**EXERCISE OBJECTIVE:**
Every line with "agent" in it should be copied from the data.
** Opening WORKING DATA block **
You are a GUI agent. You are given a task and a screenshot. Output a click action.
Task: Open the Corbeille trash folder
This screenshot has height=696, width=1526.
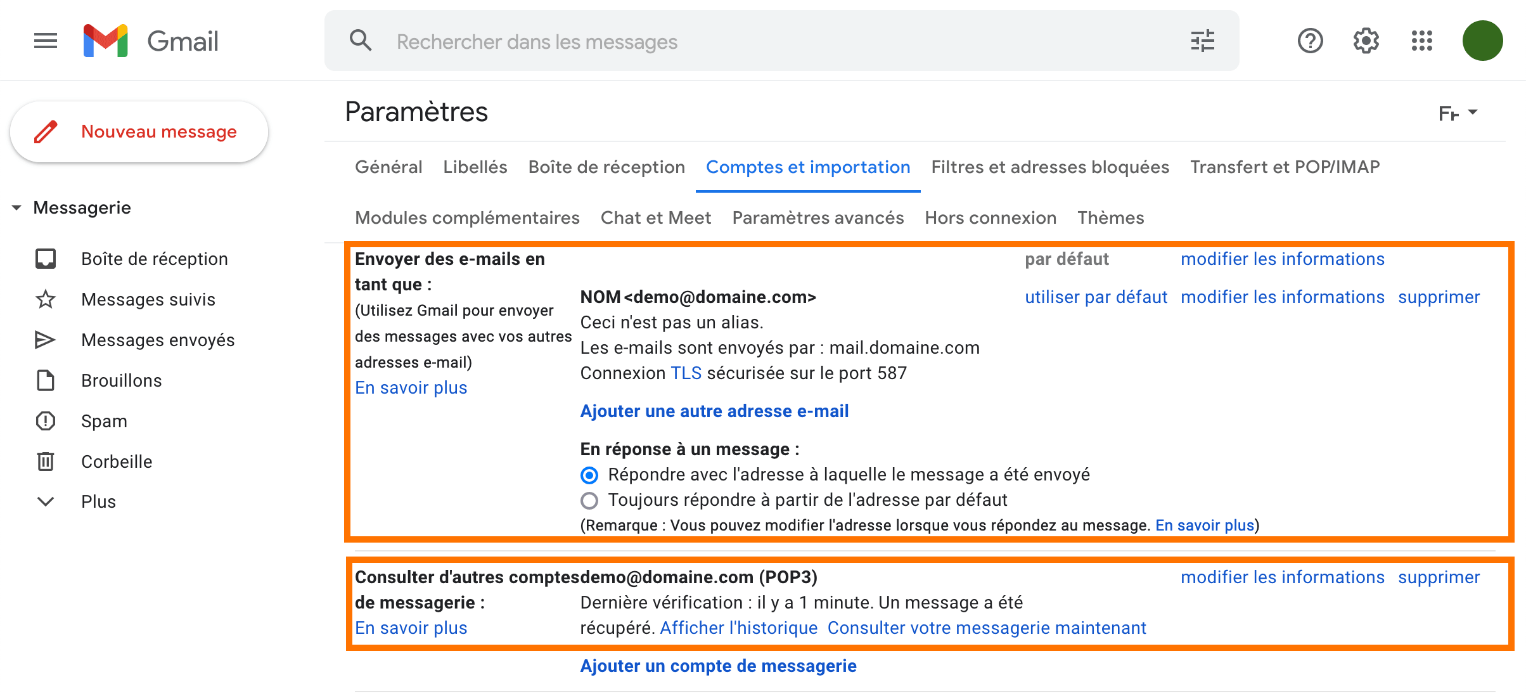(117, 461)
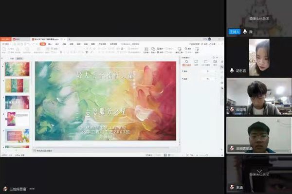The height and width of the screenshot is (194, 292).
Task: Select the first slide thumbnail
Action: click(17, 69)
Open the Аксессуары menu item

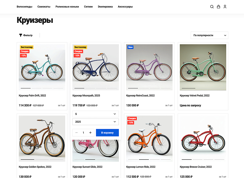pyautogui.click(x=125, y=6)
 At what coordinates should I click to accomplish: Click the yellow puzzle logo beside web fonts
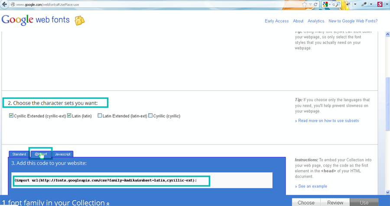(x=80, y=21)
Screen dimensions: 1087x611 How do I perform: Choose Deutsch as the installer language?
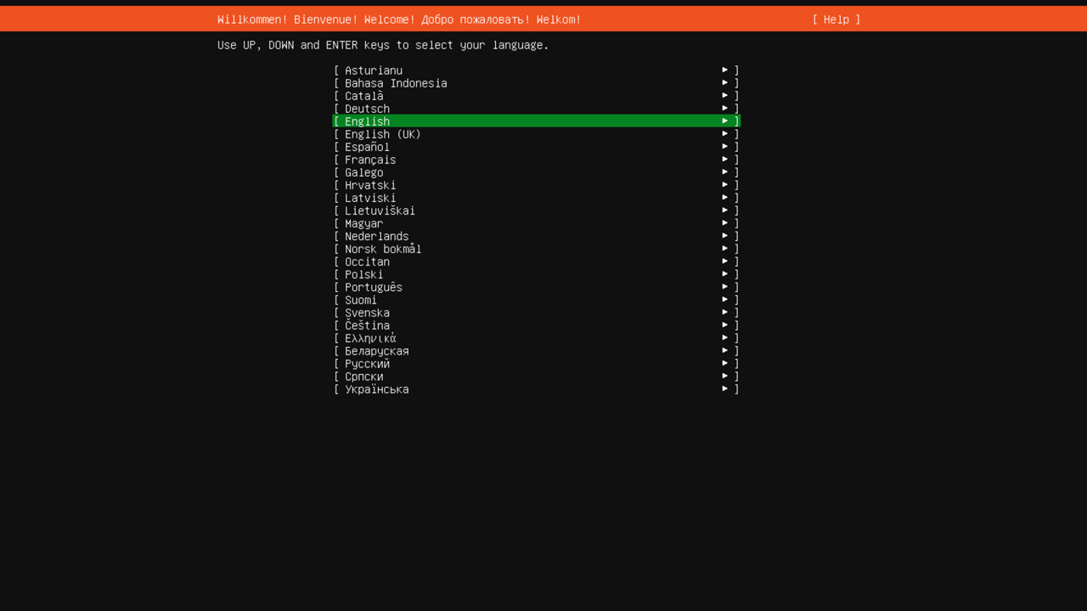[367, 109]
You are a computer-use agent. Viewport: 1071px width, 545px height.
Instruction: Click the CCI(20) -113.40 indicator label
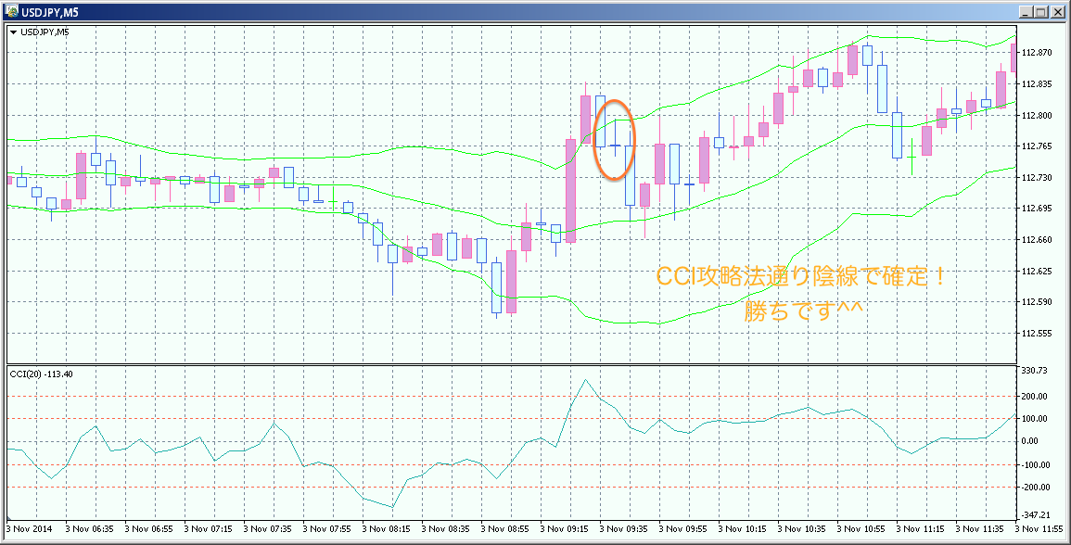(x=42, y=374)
** Closing WORKING DATA block **
** Opening WORKING DATA block **
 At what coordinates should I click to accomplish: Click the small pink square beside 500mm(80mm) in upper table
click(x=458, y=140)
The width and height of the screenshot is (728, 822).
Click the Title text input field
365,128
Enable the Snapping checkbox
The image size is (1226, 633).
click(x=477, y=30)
** Closing WORKING DATA block **
**SOLUTION TO THIS EXERCISE:**
You are a GUI agent. You are given a task and a screenshot. Output a click action.
You are a computer-use agent. Viewport: 1071px width, 545px height.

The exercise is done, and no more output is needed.